ザ・ウォー・ベトウィン・タイラー・アンド・ミナトモ#2

立体電飾旗本であるタケナカの使命は、とにかく合戦が落着するまで死なずに旗を掲げ続けることだ。

しかしこれだけのことが何よりも難しい。まず立体電飾旗印がひたすらに目立つ。そして阿呆ほどに重い。立体電飾を設計した宗家のお抱え技師は鈍器としての性能をも兼ね備えていると主張していた。内蔵の発電機を軽量化するには更に倍の予算がかかるが、旗印として用いられる都合上、容易に遁走できてしまう軽さではむしろ具合が悪いとも宣っていた。その技師はこの合戦場にはもちろん来てすらいない。ふざけた話だ。

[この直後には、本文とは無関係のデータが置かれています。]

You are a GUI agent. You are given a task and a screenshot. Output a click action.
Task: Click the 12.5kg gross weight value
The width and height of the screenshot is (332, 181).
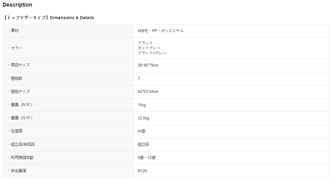coord(143,118)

苦りきった顔で立体電飾旗印を掲げるタケナカの元に、三人の一般無個性下級足軽が立ちはだかった。顔も年齢も何もかも判らない。否、一人は体型からして女だろうか。どうでもいい。とかく、撃退しなければならない。有事の際には柄頭のスイッチを押せ、と主君に言われていたことを、タケナカはこの期にようやく思い出した。何やら主君自ら発案した肝煎りの仕込みがあるらしい。

タケナカは半ばやけっぱちな気持で立体電飾旗印のスイッチを押した。そしてすぐさま後悔した。立体電飾から爆音が鳴り響いたからだ。
ヤア~ヤア遠からん者は近う寄りて見よ、我こそは宗家ミナトモの末流タケナカ、いざ尋常に死合願わん、いざ、いざ!

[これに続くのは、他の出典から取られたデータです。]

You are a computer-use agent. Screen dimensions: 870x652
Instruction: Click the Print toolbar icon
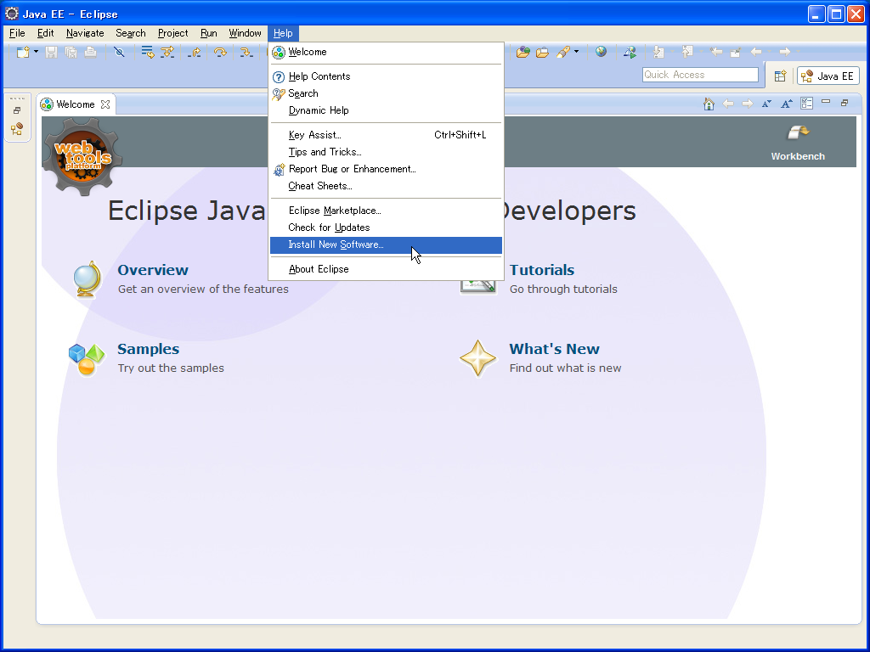click(90, 53)
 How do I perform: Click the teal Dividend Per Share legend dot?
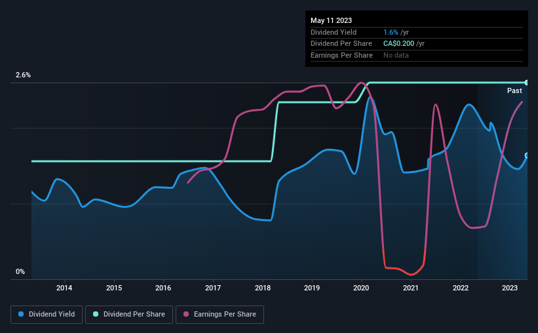(96, 314)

何百年前の名乗りだ。思わず呆然として動きを止めている様子の一般無個性下級足軽たちを前に、しかしタケナカもまた、じわりと湧き上る恥の気持を忍ぶ為に動けなくなっていた。そのとき予想外のことが起こった。立体電飾旗印が突如として威勢よく猛回転を始めたのだ。旗頭にあしらわれたうらなり瓢箪のレプリカが変形し、エレキテルが飛散する。発生した衝撃波が三人の一般無個性下級足軽を弾き飛ばした!

(『ザ・ウォー・ベトウィン・タイラー・アンド・ミナトモ』 Chapter#2『ヒズ・ネーム・イズ・タケナカ』終わり。#3『トランスフォーム』へ続く。)